Indicator enrichment
This matter does not require too much attention given that indicator enrichment is the most common scenario for the use of network graph analysis in the cybersecurity world: there is one indicator at the input and a set of linked indicators at the output.
Pattern identification
Pattern identification is essential for effective threat hunting. Graphs help researchers not only find linked elements but also determine common features that characterise a given cybercrime group. Knowledge of such unique characteristics helps cybersecurity researchers identify attacker infrastructure at the preparation stage and without evidence confirming the attack, such as phishing emails or malware.
Why did we create our own network graph?
It is worth reiterating that we considered solutions designed by various companies with the view to adopting them as part of our work before we decided to create our own tool that would be capable of something no other solution could do. It took several years to develop it and we have since completely redesigned it, several times. Despite the considerable time it took us to create the network graph, we have no regrets: we have yet to find an analogue that meets all our expectations. Thanks to our own product, we eventually managed to solve all the problems detected in existing network graphs. Let's take a closer look to these problems:

How does our graph work?
To start using the network graph, an IP address, an email address, or an SSL certificate fingerprint should be typed in the search bar. Analysts can regulate three parameters: the timeframe, the number of steps, and the refine option.
The timeframe is a specific date or a period when the searched element was used for malicious purposes. If this parameter is not defined, the system will determine the period when this web resource was controlled by cybercriminals for the last time. For example, on 11 July, Eset released a report about Buhtrap using a zero-day exploit for cyberespionage. In its paper, the company also included six indicators of compromise. One of them ("secure-telemetry[.]net") was re-registered on 16 July. As a result, if you try to create a graph for the period after 16 July, the system will show irrelevant results. As soon as you specify that this domain was registered before that date, however, the graph reveals 126 new domains and 69 IP addresses that were not included in Eset report:








and others.

Apart from network indicators, we can also see links to malicious files related to this infrastructure and tags, which suggests that Meterpreter and AZORult were used.

What makes graph analysis so convenient is the fact that all this information is obtained in just a second and it is no longer necessary to spend days analysing data. This can save much time during incident response, which is always crucial.

Number of steps
The default number of steps set in the settings is three. This means that the searched element will be connected with all the elements that have direct links to it and each new element will then be linked to other elements, which in turn will be linked to the third series of elements.

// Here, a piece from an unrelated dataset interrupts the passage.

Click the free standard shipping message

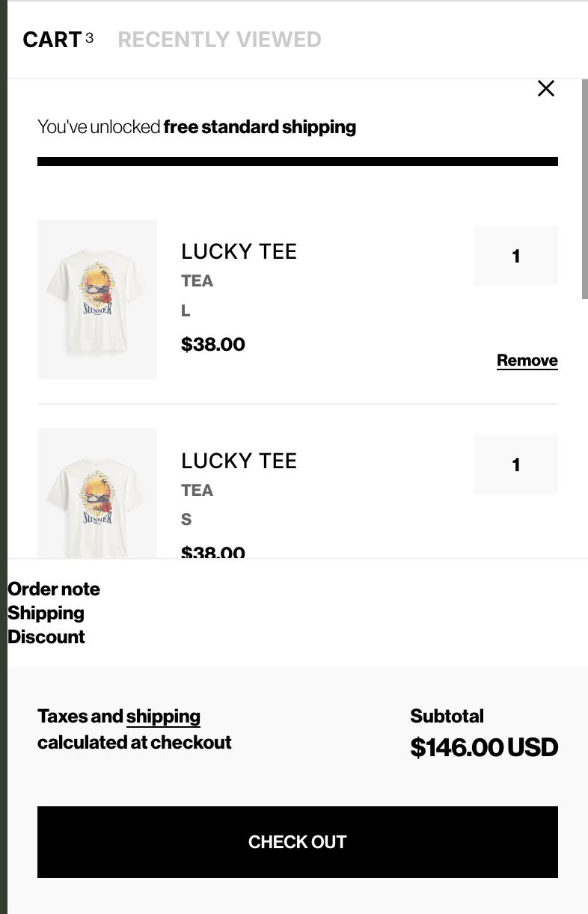tap(197, 126)
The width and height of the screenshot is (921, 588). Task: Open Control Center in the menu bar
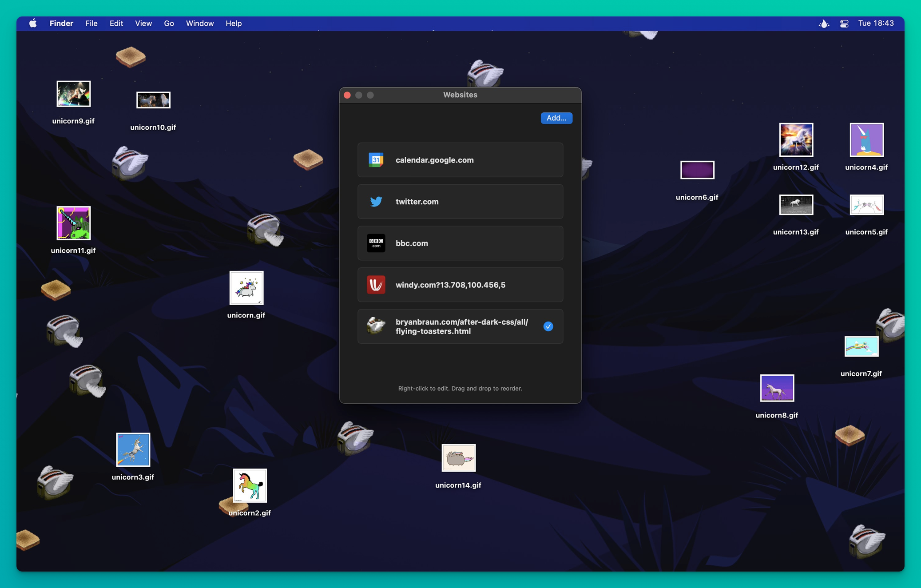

Let's take the example that does not relate to APT or zero-day exploits. The technological website Habr has recently published a story about cryptocurrency fraudulent schemes. In particular, the report mentioned the domain "themcx[.]co", which was used by cybercriminals to host what was disguised as Miner Coin Exchange, and "phone-lookup[.]xyz", used to attract traffic.

The scheme used a large infrastructure to attract traffic to fraudulent websites. Group-IB decided to examine this infrastructure using a graph based on four steps. As a result, we obtained a graph with 230 domains and 39 IP addresses. We divided the domains into two groups: the first one for pages disguised as services linked to cryptocurrencies and the second for pages linked to generating traffic.
Refine option
In default settings, the refine option is active and removes all irrelevant elements from the graph. Coincidentally, it was used in all the above-mentioned examples. This begs an obvious question: how can we ensure that some crucial elements are not removed from the graph? Analysts who prefer creating graphs manually can turn "refine" off and use one step to build the graph. As a result, the analyst will be able to build the graph further and remove irrelevant elements from it.

The built graph has some additional tools, namely the "whois" change history, DNS, and open ports and services launched within.
Financial phishing

Group-IB has monitored the activities of an APT group that launched phishing attacks on clients of various banks for several years. The defining feature of this APT group was registering domains resembling real names of banks, while the phishing pages had similar interfaces. The pages differed from each other through bank names and logos.
In this case, automated graph network analysis greatly facilitated our work. Based on the domain "lloydsbnk-uk[.]com", we built a graph with three steps within seconds. The graph identified more than 250 malicious domains that the group had used since 2015. Some of the domains have been purchased by the banks, but their history shows that they used to belong to cybercriminals.

The picture shows a graph with two steps.

In 2019, attackers modified their tactics and started registering not only bank domains for hosting phishing pages but also domains of various consulting companies in order to subsequently send out phishing emails, namely swift-department[.]com, saudconsultancy[.]com, and vbgrigoryanpartners[.]com.
Cobalt gang attack
In December 2018, the cybercriminal group Cobalt, which specialises in targeted attacks on banks, sent emails purporting to be from the National Bank of Kazakhstan.
An email purporting to be from the National Bank of Kazakhstan
The emails contained links to hXXps://nationalbank[.]bz/Doc/Prikaz.doc. The document contained a macros that launched powershell, which, in turn, tried to download and execute a file from hXXp://wateroilclub[.]com/file/dwm.exe in %Temp%\einmrmdmy.exe. The file %Temp%\einmrmdmy.exe aka dwm.exe is a CobInt stager, configured to work with the server hXXp://admvmsopp[.]com/rilruietguadvtoefmuy.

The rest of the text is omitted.